Long live the rebellious artists who face clergy of all kinds!
But when the same defenders of culture find themselves alone in their offices, that’s something else.
They curl up in a ball under their work desk and pray to heaven not to get drawn into controversy!
Oh god, please make sure I don’t receive an email from an anonymous internet user who felt offended by an exhibition, film or TV show!
What the hell else am I supposed to do?
I risk losing my job!
My expense account!
My reputation! My journeys !
I’m not a brave artist, I’m just a petty official!
Free riders, not Picasso!
Protect me!
LET’S GET THE SCISSORS!
All it takes is a little bunny, hiding under the alias Bizoune24, to email them at three in the morning telling them he had to call his psychiatrist in the middle of the night after he had heard a public radio columnist utter a bad word for our guardians of culture to put on the Roman collars and turn into censors.
Quick, let’s send a rebuke to the evil broadcaster who uttered the N-word!

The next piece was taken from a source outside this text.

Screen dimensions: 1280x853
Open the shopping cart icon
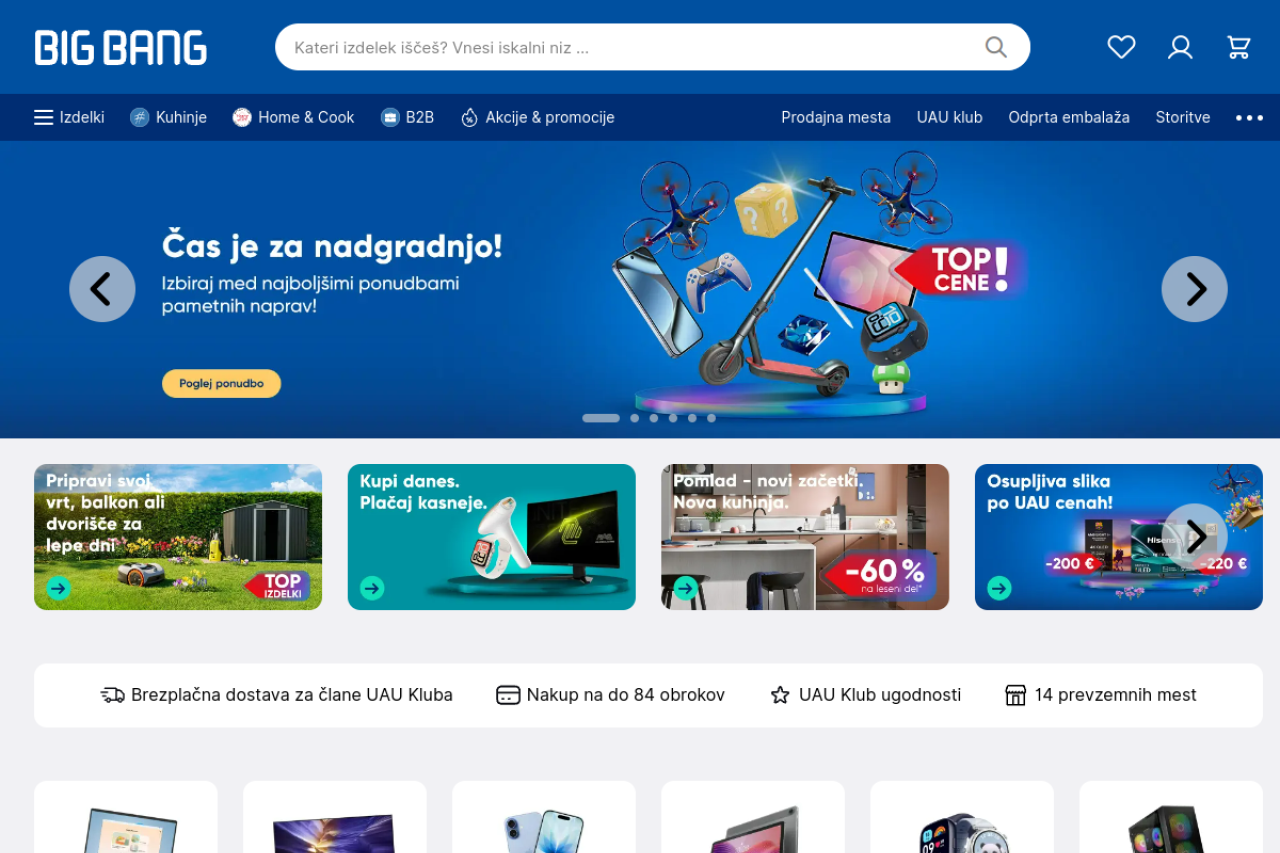click(1238, 47)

Yes, but the columnist in question quoted the title of a classic of Quebec literature…
It doesn’t matter, blame!
Yes, but a distinguished member of the French Academy used the same word in the title of one of his books…
Anyway, let’s get tough!
Yes, but the great Martinican poet Aimé Césaire himself clung to the concept of negritude…
Anyway, let’s censor!
Yes, but in 1983 the Martin filmmaker Euzhan Palcy made a great feature film called Rue Case-Nègres, a film that won 17 international awards…
Anyway, let’s punish!
Yes, but Omar Bongo, the former President of the Republic of Gabon, published a collection of interviews entitled Blanc comme nègre…
Anyway, let’s punish!
Yes, but in 1966, under the auspices of the great Senegalese poet Léopold Sédar Senghor, the magazine Présence africaine organized the World Festival of Negro Arts, an exhibition considered one of the greatest events in African cultural history. .
Anyway, let’s cut!
And it’s these little things that control our media, our museums and our funding bodies?